Enter the conservative nonprofit Advance Colorado, which filed suit last week challenging the legality of SB230’s fees, which fly in the face of previous court rulings on fees.

“This is the most egregious, out-of-bounds ‘fee’ we’ve ever seen in Colorado. It’s clearly a tax — and that means it needed voter approval,” Advance’s President Michael Fields said. “(W)e filed this case to protect citizens’ right to not be charged illegitimate taxes that the legislature wants to call a ‘fee’ for their own convenience.”

He’s spot-on. SB230 doesn’t just violate TABOR itself — it also violates Proposition 117, which voters passed in 2020. It forbids lawmakers from imposing any new fee expected to collect $100 million or more for a state enterprise within its first five years without taking it to the ballot.

In other words, even if SB230 could somehow be lawfully considered fees rather than taxes, voters still had the right to vote on them.

And the problems don’t stop there. SB230 also skirted the state constitution’s requirements for passage.

Colorado’s single-subject rule requires both legislation and ballot measures to stick to one clear purpose. That’s why the state’s Title Board recently blocked two proposed 2026 ballot measures that would have scrapped Colorado’s flat tax and replaced it with a progressive income tax.

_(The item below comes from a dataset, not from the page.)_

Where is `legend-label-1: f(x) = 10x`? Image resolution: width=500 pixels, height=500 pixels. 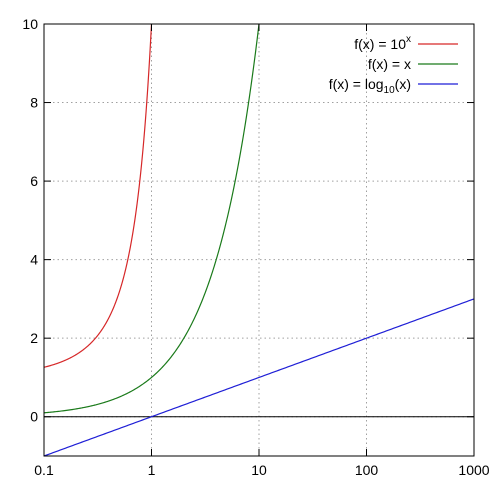 legend-label-1: f(x) = 10x is located at coordinates (382, 43).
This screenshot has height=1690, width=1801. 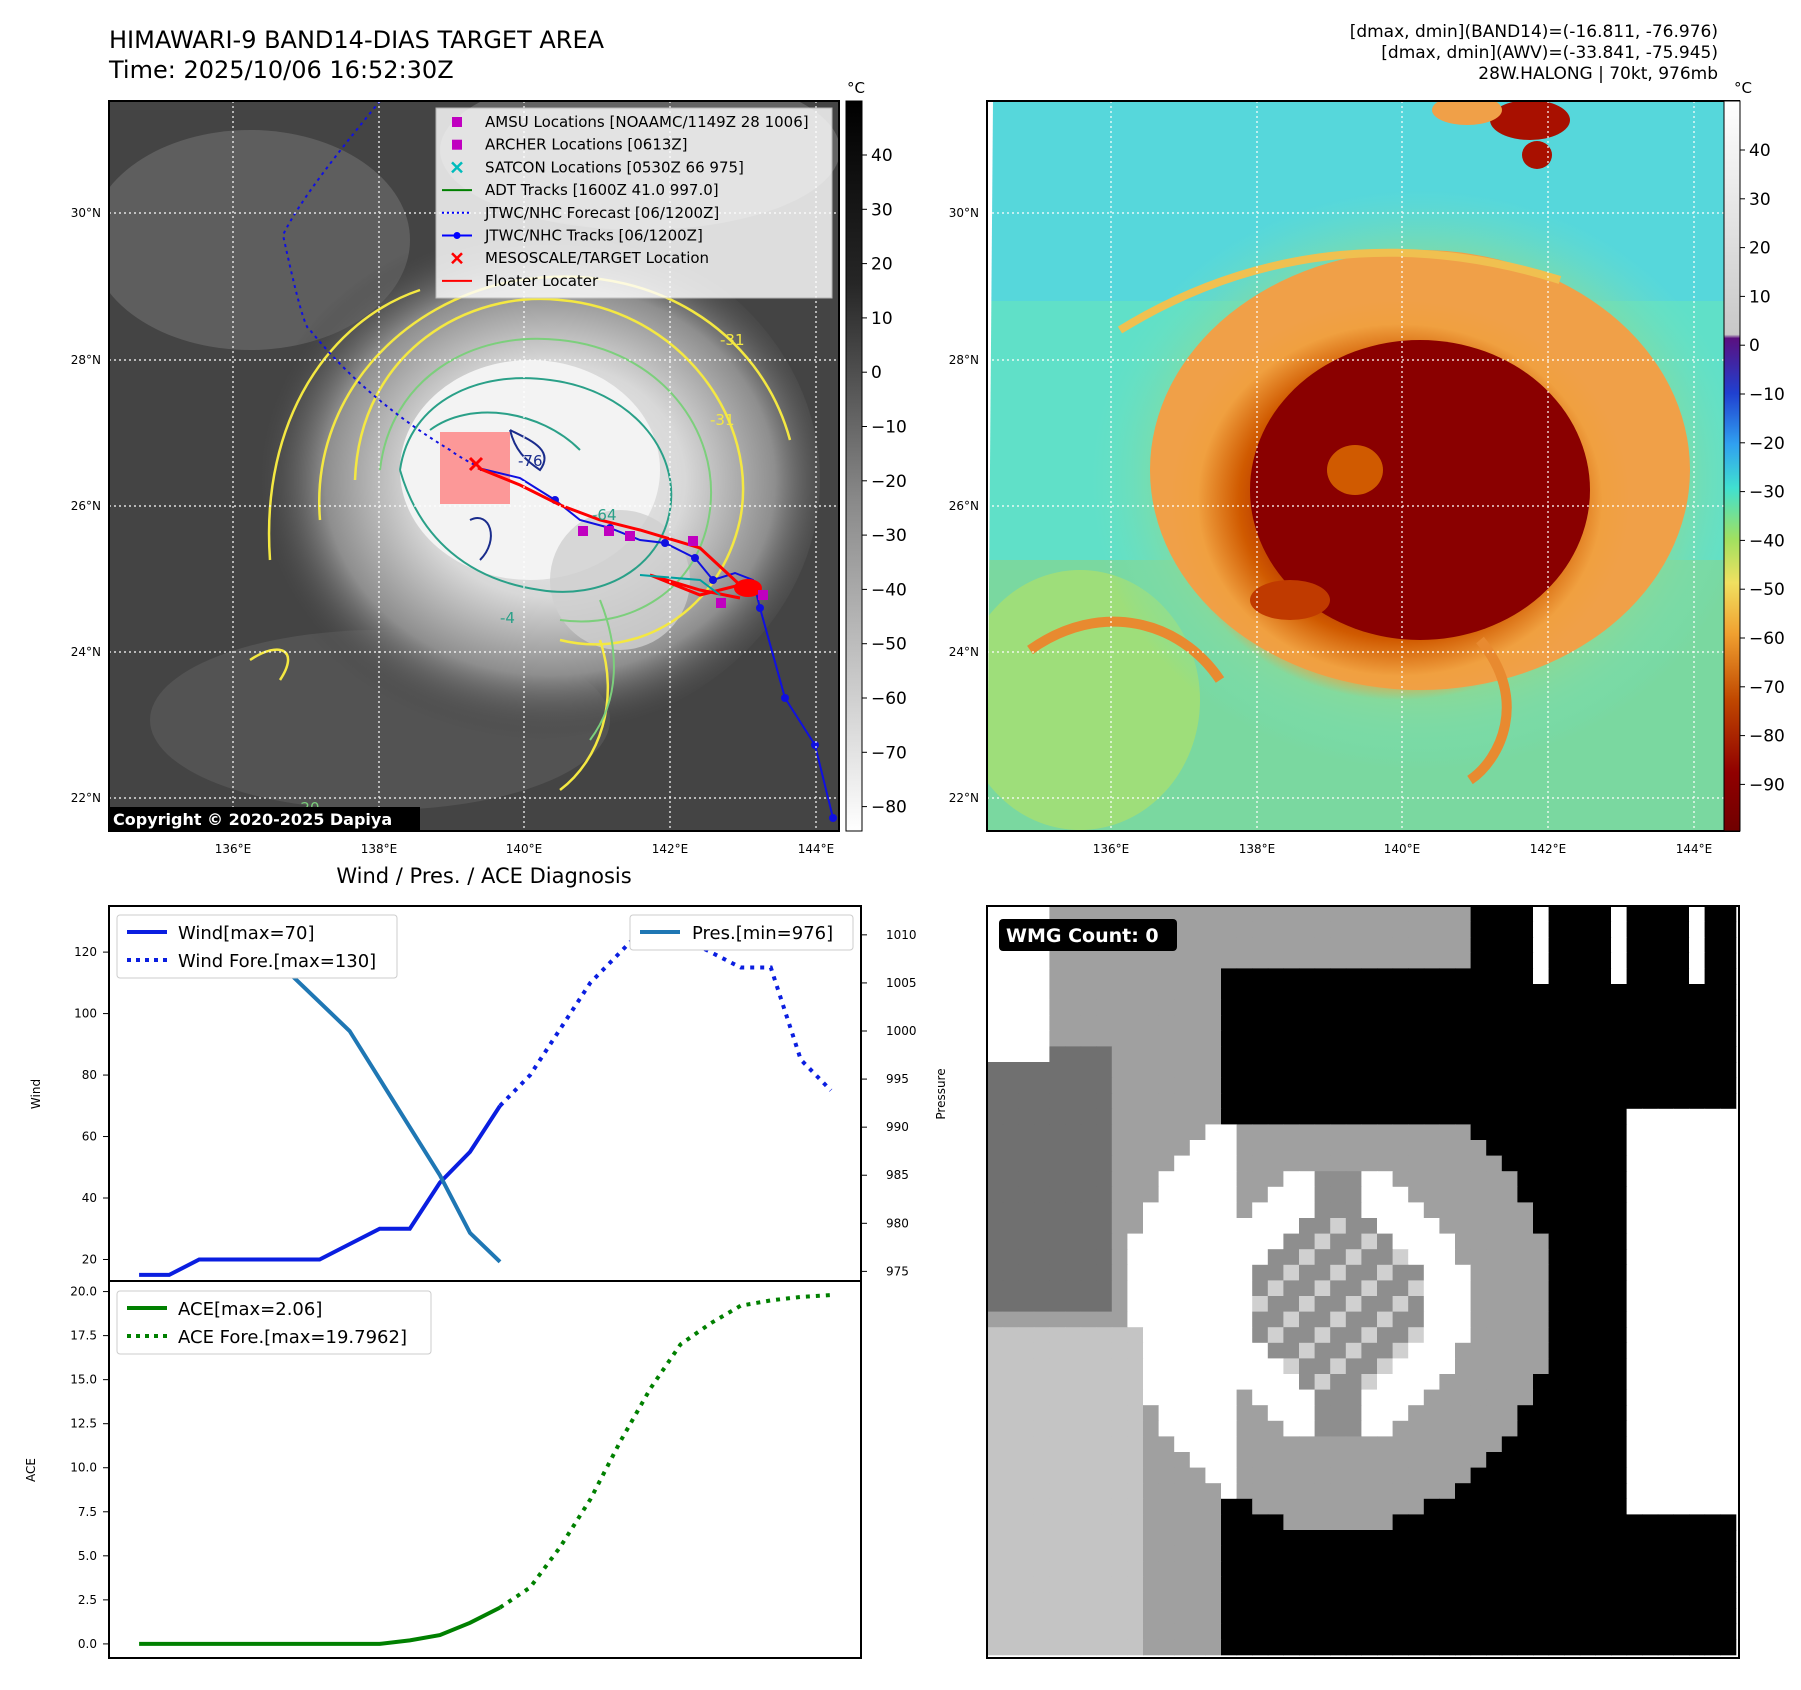 What do you see at coordinates (898, 1079) in the screenshot?
I see `pressure-tick: 995` at bounding box center [898, 1079].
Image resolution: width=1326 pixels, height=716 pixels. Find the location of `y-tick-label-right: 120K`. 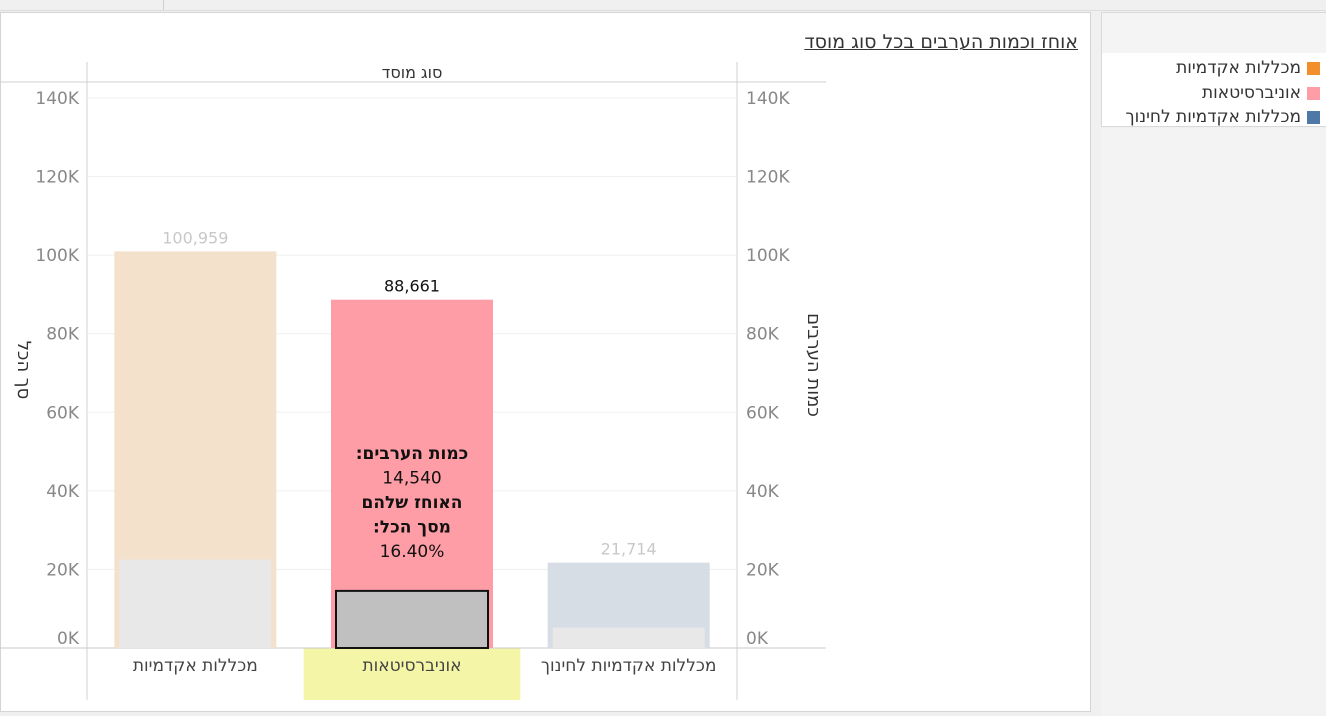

The same applies here, Advance argues: SB230 “imposed two separate fees that benefit at least two distinct and separate purposes that are not connected with each other.” That’s a textbook single-subject violation.

At what point does this just become a game for legislators? Sure, transit and environmental projects may be worthy causes. And yes, the oil and gas industry agreed to this “grand bargain.” But none of that alters the reality: simply labeling a tax a “fee” doesn’t make it any more legal or constitutional.

Colorado voters have been crystal clear, time and time again, through TABOR, Prop 117 and other initiatives. If politicians want to raise taxes or create massive new fees, they must ask first. No amount of wordplay or political dealmaking can change that — and it certainly doesn’t excuse lawmakers from following the rules voters set.